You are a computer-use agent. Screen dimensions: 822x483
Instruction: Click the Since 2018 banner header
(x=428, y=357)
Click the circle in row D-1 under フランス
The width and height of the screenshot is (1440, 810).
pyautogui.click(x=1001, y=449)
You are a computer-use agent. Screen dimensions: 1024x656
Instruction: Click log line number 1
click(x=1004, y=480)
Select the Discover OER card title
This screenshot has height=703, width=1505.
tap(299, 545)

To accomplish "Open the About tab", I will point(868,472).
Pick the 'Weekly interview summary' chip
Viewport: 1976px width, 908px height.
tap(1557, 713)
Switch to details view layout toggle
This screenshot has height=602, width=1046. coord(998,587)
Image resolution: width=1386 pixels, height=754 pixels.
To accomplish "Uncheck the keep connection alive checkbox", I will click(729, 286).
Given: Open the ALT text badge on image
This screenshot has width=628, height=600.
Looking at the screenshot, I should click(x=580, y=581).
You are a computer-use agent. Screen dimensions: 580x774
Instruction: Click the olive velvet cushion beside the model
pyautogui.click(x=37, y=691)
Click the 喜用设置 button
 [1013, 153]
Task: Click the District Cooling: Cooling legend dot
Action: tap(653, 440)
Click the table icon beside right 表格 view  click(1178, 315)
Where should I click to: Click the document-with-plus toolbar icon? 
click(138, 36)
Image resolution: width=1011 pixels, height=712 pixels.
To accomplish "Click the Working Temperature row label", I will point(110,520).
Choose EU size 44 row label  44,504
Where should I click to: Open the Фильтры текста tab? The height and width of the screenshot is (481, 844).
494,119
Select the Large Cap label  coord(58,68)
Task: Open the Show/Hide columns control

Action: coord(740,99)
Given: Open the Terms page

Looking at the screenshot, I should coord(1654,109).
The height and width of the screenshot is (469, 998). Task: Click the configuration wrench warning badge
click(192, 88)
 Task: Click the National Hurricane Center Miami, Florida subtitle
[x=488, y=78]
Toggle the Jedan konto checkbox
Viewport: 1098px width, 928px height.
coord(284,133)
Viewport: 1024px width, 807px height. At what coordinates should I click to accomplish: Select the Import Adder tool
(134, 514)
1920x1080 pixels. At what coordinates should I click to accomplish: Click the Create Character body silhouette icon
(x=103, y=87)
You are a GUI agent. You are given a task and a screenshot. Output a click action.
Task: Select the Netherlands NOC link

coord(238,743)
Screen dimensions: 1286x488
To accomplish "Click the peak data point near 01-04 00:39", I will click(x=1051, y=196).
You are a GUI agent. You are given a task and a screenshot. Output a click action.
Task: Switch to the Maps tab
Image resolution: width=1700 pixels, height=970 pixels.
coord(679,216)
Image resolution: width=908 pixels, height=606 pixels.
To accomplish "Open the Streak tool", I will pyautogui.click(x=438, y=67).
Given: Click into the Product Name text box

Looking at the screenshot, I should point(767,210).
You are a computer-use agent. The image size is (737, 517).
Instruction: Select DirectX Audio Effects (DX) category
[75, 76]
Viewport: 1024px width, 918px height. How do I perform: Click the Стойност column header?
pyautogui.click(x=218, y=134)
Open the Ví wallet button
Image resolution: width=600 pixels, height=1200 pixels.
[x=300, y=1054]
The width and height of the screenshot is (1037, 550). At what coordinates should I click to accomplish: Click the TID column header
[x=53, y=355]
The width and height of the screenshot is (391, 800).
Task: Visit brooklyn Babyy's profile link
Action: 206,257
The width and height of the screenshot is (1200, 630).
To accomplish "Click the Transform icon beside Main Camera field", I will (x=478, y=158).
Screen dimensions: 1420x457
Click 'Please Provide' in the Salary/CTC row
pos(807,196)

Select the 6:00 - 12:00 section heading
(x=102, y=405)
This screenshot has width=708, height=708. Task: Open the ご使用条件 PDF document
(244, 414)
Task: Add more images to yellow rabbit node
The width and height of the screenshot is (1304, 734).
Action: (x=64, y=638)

════

Could you filter the material above and copy each line that holds the word "dimensions"?

You are a computer-use agent. Screen dimensions: 822x483
You are a computer-use agent. Screen dimensions: 1024x656
You are a computer-use agent. Screen dimensions: 580x774
Screen dimensions: 1286x488
Screen dimensions: 1420x457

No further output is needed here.